According to the results in Figure 4a, the position between passengers A and B is under the air inlet, and the high air inlet speed makes the jet flow under both conditions dominated by inertial force. The thermal plume strengthens the entrainment and mixing of the jet to the surrounding air, which increases the vorticity and velocity of the non-isothermal jet between passengers B and C. The pressure difference is caused by the uneven velocity on both sides of the jet centerline, which leads to the upward offset of the jet trajectory and slows down the attenuation of the jet. In addition, combined with Figure 4, the flow direction of the thermal plume in this area is consistent with that of the large-scale circulation on the whole.

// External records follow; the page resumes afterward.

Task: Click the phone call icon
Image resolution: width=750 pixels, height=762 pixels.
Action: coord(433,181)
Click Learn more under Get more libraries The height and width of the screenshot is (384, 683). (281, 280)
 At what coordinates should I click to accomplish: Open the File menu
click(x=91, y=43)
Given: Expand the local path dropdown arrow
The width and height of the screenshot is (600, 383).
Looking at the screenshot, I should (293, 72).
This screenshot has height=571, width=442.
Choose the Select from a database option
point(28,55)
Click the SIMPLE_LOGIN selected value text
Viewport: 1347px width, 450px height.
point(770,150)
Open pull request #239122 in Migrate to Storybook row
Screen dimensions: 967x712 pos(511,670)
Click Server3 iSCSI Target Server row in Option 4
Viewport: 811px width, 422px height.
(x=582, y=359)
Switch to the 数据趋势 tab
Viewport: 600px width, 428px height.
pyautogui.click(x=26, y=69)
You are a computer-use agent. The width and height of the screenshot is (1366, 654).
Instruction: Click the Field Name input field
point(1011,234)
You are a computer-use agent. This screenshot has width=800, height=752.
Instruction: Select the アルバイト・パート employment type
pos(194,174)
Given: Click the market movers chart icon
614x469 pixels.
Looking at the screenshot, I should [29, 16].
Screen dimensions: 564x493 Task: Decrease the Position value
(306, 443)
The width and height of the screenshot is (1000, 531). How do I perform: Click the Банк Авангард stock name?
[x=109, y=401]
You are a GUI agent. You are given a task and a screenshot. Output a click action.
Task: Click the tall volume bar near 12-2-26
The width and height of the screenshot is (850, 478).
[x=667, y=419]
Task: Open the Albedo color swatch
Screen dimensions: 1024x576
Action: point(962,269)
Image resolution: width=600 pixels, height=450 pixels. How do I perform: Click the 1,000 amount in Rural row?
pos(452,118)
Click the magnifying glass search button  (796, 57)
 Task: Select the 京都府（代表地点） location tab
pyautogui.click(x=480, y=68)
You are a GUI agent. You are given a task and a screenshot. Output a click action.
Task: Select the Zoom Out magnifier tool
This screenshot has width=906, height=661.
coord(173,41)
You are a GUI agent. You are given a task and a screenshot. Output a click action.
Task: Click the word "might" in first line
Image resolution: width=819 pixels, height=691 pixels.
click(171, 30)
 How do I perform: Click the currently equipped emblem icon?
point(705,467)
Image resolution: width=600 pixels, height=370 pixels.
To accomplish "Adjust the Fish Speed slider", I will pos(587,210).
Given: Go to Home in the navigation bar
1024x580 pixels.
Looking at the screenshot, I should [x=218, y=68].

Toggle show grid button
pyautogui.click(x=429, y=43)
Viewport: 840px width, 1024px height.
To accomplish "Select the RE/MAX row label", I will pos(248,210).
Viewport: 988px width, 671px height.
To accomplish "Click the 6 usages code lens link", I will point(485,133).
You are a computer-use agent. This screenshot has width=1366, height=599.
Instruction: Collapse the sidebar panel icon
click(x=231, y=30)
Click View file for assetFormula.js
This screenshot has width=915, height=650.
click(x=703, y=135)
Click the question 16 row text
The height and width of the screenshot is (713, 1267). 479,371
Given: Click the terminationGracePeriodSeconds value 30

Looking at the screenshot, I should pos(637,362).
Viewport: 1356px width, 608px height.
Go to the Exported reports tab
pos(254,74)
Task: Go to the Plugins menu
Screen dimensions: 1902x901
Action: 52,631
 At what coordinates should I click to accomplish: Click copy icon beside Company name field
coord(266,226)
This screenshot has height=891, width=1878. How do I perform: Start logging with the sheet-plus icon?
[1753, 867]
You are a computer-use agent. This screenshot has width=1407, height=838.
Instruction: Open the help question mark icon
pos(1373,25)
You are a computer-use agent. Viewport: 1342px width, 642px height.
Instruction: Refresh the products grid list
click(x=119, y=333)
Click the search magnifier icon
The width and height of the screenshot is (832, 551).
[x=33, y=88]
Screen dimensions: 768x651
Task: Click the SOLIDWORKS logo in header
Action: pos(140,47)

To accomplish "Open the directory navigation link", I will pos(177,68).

The jet adds additional driving force to strengthen the energy transfer to the surrounding air, thus increasing the area of the jet.

Compared with the airflow distribution in the adiabatic condition, the thermal plume greatly changes the airflow distribution in the passenger breathing area. As shown in Figure 8, the thermal plume drives the airflow around passengers to move upward along the manikin surface, increasing the flow velocity around the manikin. The thermal plume is coupled with the jet flow from the air inlet and the large-scale circulation in the cabin and forms a self-locking area in the breathing area, especially at passenger A. The thermal plume generated by passenger A cannot penetrate the air intake jet at the manikin head height. The upward thermal plume interacts with the downward flow of the air intake jet and forms a self-locking area in the breathing area, showing a strong mixing effect. The large-scale circulation velocity at passengers B and C is smaller, and the self-locking region has a larger distribution area.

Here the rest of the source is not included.